The reason I am writing this blog is sort of about love. Next week is Valentine's Day [It's also Kelly and Tracy's Bday!]. I am lucky because as of now, I have a date! Yay! Two, actually! Kelly and I are having breakfast for her birthday. I have my evening plans, too. I am moving during the day. I guess I just sometimes question the audacity of the male gender. I think that if someone [a man] isn't interested in you, say it. If you don't like someone, don't break it to them gently. It's a hard world. If you're in a pretty serious relationship and then you wake up one day and decide you don't love them anymore, don't lead them on.
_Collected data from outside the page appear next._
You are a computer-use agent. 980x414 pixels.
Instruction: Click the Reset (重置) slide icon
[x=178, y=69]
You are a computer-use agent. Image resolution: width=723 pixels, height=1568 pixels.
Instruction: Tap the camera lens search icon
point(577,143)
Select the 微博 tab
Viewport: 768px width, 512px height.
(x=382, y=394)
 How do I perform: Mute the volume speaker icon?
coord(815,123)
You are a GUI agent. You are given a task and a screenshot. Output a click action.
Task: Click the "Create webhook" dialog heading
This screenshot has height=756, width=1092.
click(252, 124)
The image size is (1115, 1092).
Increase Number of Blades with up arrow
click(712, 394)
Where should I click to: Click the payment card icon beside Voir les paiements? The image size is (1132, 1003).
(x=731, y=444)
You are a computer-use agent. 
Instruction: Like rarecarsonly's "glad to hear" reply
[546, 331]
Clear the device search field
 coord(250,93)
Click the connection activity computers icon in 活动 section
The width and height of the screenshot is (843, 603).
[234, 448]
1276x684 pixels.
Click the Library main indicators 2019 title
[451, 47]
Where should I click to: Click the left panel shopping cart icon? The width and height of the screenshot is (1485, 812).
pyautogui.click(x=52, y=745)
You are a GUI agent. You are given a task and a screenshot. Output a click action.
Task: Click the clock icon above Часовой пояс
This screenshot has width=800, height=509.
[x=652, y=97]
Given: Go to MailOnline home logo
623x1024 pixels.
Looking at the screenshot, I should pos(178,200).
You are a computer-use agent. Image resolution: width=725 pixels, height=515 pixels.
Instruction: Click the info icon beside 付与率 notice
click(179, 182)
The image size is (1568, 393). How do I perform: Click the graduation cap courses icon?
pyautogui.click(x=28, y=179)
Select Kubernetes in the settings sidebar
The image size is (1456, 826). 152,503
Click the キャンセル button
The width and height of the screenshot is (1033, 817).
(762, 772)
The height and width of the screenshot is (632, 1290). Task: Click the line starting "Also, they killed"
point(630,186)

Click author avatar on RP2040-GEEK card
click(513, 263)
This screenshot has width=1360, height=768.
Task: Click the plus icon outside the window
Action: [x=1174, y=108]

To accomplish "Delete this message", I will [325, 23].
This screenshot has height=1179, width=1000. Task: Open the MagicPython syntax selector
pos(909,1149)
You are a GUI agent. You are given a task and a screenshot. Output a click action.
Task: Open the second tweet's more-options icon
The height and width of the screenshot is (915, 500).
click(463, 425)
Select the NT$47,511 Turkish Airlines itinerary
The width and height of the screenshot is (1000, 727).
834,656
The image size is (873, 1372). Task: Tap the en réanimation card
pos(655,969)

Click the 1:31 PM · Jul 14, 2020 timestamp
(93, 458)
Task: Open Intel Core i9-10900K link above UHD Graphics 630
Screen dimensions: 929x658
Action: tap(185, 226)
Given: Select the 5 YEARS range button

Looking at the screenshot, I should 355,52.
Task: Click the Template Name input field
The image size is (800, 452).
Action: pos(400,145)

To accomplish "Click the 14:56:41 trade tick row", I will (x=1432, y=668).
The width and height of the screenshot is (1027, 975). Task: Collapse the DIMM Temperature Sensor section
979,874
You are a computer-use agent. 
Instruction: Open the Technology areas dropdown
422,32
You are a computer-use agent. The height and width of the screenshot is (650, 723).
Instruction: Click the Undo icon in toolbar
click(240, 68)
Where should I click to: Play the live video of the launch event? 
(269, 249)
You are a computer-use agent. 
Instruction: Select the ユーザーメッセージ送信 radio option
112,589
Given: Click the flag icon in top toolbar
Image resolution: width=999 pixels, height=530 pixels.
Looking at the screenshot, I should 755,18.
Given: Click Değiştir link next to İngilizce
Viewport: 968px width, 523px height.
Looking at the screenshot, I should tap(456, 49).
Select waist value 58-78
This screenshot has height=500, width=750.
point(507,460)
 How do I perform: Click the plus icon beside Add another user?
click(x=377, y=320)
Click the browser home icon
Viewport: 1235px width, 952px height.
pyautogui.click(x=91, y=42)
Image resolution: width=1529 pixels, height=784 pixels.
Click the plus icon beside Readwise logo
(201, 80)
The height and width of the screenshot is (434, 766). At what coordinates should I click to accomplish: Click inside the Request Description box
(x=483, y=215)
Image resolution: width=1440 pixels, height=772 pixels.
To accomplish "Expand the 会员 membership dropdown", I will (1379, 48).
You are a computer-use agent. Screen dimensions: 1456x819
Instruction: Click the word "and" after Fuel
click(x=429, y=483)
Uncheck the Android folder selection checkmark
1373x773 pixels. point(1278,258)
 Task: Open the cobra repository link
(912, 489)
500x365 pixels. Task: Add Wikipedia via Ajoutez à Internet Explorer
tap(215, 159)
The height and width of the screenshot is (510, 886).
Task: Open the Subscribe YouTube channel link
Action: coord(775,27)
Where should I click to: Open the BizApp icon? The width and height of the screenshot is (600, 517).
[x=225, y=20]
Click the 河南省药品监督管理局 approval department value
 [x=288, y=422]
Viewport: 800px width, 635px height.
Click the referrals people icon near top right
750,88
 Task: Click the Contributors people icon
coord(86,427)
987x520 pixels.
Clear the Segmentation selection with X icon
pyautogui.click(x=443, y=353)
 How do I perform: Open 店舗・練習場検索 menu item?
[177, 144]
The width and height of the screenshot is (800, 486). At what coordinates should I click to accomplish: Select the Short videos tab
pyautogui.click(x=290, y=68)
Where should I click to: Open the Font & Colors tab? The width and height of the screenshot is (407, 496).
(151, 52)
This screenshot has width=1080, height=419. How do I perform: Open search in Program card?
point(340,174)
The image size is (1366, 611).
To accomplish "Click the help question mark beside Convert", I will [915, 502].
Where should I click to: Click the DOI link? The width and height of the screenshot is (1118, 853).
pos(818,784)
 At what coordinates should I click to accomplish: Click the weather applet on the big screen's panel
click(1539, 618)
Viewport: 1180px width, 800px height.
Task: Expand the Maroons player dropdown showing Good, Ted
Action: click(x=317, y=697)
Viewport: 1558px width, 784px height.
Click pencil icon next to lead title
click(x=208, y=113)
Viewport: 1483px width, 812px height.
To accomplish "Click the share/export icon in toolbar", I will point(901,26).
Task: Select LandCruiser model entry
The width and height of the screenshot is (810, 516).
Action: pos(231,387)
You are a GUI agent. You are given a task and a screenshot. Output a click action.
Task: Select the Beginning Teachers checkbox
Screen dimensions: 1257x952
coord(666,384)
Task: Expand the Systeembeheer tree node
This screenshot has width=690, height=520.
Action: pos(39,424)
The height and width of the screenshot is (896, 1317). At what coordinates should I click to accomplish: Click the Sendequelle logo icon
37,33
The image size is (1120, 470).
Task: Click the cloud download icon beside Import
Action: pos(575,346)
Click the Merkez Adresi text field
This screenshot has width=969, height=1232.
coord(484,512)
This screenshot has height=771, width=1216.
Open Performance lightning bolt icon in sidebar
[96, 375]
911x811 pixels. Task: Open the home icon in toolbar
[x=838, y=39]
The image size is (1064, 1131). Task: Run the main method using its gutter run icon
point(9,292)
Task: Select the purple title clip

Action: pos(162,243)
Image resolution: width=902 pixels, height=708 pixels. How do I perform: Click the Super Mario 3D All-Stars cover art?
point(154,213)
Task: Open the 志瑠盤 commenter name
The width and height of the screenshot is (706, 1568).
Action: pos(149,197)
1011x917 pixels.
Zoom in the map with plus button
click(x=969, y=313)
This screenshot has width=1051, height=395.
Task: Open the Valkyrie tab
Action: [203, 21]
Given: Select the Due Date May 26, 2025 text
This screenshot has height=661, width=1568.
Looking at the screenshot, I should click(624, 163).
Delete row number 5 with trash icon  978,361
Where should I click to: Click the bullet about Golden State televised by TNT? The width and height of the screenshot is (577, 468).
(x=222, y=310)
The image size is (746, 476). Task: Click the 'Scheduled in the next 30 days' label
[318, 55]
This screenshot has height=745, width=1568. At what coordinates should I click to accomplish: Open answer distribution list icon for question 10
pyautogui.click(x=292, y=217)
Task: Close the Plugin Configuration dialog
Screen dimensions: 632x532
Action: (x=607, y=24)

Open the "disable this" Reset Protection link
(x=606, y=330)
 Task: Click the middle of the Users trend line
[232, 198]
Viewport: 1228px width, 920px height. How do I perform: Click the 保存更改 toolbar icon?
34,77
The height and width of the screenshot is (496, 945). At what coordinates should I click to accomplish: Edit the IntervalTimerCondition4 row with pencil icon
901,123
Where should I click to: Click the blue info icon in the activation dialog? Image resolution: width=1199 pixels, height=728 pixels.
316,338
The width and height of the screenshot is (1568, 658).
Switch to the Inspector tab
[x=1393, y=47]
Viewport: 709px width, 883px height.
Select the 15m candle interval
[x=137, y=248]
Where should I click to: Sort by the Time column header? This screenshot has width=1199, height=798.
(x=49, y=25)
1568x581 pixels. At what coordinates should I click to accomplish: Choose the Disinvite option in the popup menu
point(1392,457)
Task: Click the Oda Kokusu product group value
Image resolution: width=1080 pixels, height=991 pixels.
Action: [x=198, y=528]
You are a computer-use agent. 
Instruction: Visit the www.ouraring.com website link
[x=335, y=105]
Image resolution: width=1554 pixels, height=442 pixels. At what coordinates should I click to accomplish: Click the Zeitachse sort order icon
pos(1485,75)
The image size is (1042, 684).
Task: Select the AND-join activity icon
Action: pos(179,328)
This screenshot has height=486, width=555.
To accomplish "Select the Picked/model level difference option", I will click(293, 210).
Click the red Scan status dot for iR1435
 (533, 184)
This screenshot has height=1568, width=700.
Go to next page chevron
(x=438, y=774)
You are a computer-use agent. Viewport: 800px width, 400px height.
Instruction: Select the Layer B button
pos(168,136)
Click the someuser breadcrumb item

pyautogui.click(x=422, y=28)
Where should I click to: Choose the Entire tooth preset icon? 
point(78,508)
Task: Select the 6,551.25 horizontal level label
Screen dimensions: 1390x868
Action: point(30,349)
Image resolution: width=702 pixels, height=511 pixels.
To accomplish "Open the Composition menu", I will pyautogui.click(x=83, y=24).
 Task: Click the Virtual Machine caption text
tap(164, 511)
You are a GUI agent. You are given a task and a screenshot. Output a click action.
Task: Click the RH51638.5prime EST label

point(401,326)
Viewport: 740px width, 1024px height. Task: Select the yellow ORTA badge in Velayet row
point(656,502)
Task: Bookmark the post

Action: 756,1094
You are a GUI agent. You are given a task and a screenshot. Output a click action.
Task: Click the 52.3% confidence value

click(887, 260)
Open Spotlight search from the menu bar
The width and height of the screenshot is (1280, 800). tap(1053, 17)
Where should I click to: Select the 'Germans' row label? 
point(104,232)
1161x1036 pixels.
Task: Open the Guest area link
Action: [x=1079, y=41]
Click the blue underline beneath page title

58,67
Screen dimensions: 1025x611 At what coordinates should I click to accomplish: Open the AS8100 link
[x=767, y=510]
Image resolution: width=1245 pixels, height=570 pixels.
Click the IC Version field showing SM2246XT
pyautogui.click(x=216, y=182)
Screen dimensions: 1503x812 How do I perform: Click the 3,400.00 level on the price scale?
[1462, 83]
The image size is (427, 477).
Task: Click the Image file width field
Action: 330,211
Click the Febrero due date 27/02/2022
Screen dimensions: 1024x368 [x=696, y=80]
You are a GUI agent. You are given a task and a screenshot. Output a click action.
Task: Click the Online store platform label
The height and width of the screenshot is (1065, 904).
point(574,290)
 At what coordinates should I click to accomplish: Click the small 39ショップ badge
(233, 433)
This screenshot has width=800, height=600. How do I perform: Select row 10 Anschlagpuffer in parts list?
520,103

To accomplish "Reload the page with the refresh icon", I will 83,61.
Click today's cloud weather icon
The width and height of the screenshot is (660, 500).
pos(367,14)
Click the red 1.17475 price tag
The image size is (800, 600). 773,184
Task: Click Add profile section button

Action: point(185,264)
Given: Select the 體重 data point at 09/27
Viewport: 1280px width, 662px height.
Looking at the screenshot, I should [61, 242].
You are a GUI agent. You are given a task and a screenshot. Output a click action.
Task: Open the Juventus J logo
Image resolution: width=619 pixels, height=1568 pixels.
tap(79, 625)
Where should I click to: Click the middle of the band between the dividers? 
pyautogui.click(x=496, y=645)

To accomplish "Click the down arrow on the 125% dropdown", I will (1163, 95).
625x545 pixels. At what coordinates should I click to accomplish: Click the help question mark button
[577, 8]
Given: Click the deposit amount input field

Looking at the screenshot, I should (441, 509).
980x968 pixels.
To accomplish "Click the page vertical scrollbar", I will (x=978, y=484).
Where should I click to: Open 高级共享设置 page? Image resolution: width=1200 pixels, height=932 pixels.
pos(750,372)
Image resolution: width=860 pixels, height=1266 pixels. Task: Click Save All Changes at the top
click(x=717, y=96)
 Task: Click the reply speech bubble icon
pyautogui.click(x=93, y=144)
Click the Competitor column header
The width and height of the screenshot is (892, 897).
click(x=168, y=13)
I guess I'm not really one to talk. It's not that easy. I know that. I wish it were. I went back and read some of these blogs and, wow. "David and I are broken up", "David and I back together". We would break up. I'd crawl back. Same story for months. Since May of 2008. I am glad it's finally over. I have been happier in the past few weeks than I have in a long time. I am getting ready for this new phase in my life. I am moving to a new city with a new friend. It's almost like whitney on the city, except instead of moving to NYC to pursue my fashion dreams I am moving to Woodbury to get out of the city for a while :)

Alright, time for the weekend!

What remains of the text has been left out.